▸ Task statement:
Please copy out every line of the material below that contains the word "size".

▸ Extracted information:
-- start --

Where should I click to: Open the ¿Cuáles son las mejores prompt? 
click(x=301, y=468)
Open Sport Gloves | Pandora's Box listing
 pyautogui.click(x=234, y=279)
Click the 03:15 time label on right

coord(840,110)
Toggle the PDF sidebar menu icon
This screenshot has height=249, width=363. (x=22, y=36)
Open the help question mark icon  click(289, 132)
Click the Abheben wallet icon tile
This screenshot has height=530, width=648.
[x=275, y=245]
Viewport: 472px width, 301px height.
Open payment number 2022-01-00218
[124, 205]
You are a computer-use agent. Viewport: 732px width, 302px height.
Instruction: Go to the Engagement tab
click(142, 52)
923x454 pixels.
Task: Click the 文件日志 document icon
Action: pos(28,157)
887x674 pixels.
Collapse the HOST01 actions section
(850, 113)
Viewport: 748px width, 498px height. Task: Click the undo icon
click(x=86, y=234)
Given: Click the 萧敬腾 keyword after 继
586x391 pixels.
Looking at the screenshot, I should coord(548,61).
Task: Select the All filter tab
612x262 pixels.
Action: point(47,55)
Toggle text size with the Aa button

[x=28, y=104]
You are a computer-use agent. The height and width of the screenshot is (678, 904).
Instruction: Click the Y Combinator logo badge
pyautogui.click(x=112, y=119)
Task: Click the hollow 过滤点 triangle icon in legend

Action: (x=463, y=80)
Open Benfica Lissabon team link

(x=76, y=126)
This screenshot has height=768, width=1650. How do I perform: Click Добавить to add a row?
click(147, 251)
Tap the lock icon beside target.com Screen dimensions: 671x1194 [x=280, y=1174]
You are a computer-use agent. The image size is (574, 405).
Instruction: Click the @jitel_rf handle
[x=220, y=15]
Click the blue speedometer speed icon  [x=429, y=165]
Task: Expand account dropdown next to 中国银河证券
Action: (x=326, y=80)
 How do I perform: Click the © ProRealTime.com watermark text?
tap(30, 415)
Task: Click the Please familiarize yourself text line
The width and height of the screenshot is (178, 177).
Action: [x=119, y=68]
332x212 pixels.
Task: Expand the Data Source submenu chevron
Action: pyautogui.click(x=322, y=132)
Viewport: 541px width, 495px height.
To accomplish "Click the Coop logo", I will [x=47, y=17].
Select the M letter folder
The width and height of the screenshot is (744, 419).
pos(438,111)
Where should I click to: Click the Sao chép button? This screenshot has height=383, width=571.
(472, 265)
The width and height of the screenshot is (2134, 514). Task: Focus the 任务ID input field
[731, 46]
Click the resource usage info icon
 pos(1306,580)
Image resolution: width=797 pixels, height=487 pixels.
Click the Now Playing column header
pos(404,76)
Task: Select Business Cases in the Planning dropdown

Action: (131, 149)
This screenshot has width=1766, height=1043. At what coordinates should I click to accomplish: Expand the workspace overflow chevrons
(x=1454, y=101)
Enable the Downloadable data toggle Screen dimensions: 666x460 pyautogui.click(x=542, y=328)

-- end --

▸ Output for this exercise:
Toggle text size with the Aa button
You are a computer-use agent. The image size is (574, 405).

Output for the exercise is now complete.